Photoelectric plethysmography--some fundamental aspects of the reflection and transmission method.


In photoelectric plethysmography a distinction is made between the reflection methods. Uncertainties still exist, especially regarding the origin of the reflected signal: some investigators attach quantitative value to the amplitude of the plethysmogram. The various findings are reconsidered. Various fluids are pulsatingly pumped through an in vitro circuit. Flow, pressure and volume pulsations are measured, as is the total light intensity detected by a photoelectric plethysmograph with the small variations caused in it by the pulsations in flow. Both phase and amplitude of the resulting plethysmogram are studied and the results compared with those found in vivo at the fingers and auricles. In vitro, the variations in light reflection are in phase with the volume pulsations: this can only be ascribed to reflection by orienting erythrocytes. In vivo, however, the light reflection, like the light transmission, is in anti-phase with the volume excursions, thus eliminating the determinative effect of light reflection by orienting erythrocytes--the strong reflection from surrounding tissues completely dominates reflection from erythrocytes.

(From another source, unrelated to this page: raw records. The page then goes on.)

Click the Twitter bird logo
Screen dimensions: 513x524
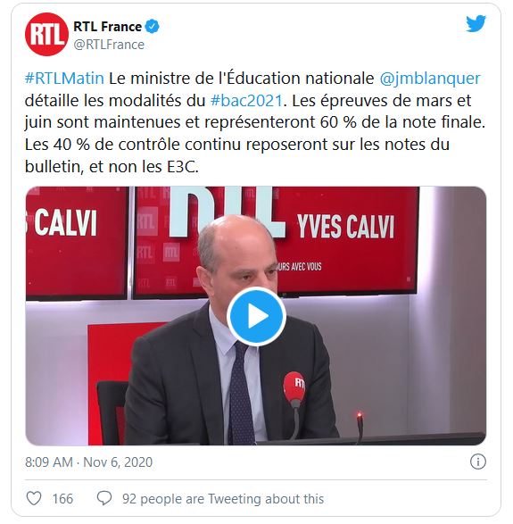[x=476, y=24]
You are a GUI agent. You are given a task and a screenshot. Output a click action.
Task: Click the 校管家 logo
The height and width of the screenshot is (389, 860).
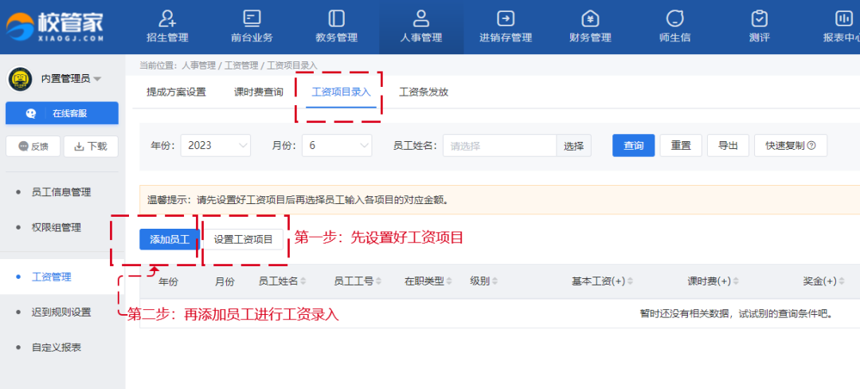(x=56, y=24)
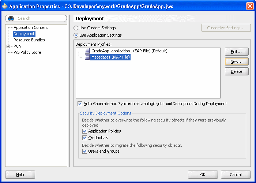
Task: Uncheck the Application Policies checkbox
Action: tap(84, 131)
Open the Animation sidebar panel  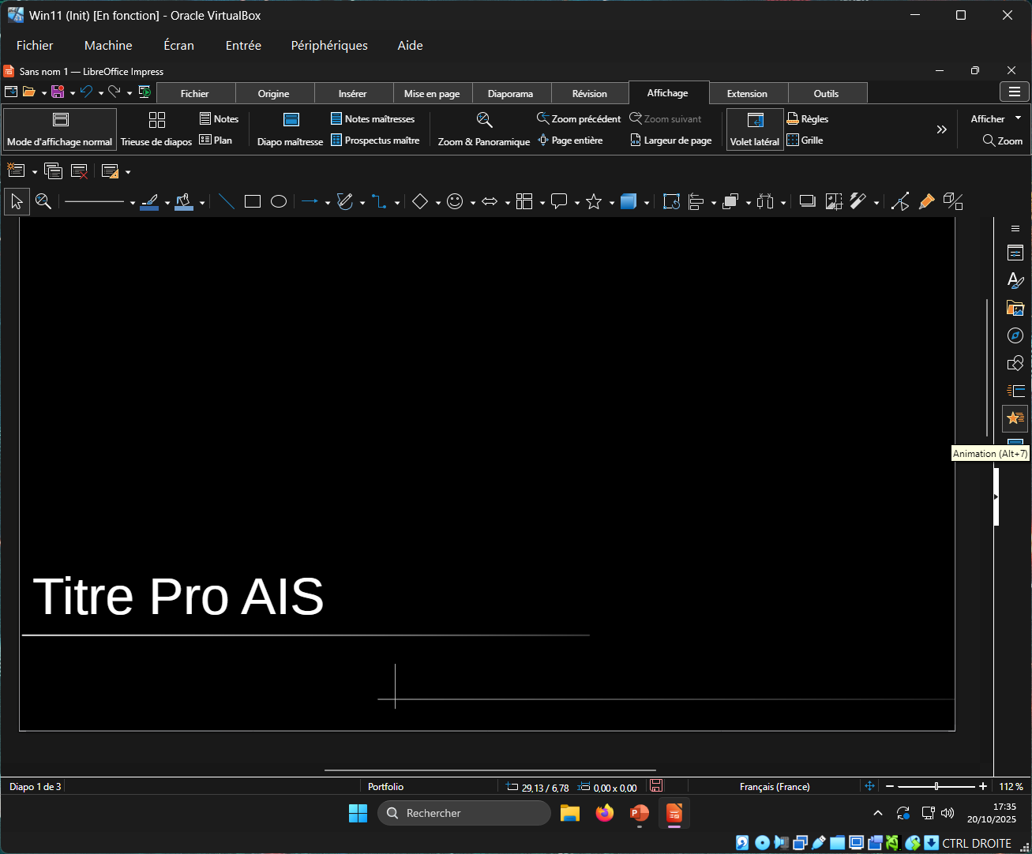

Since erythrocytes also have absorptive properties, and the light reflection is in anti-phase with the volume excursions, it is concluded that this absorptivity can manifest itself over the strong reflection from surrounding tissue. In vivo, therefore, the reflection plethysmogram is, in principle, an absorption measurement. The relationship between intensity of detected light and resultant voltage may not be linear: this nonlinearity may not be neglected when amplitude changes are compared. Amplitude changes of different plethysmograms may only be compared quantitatively if there is no difference in their light-voltage relationship.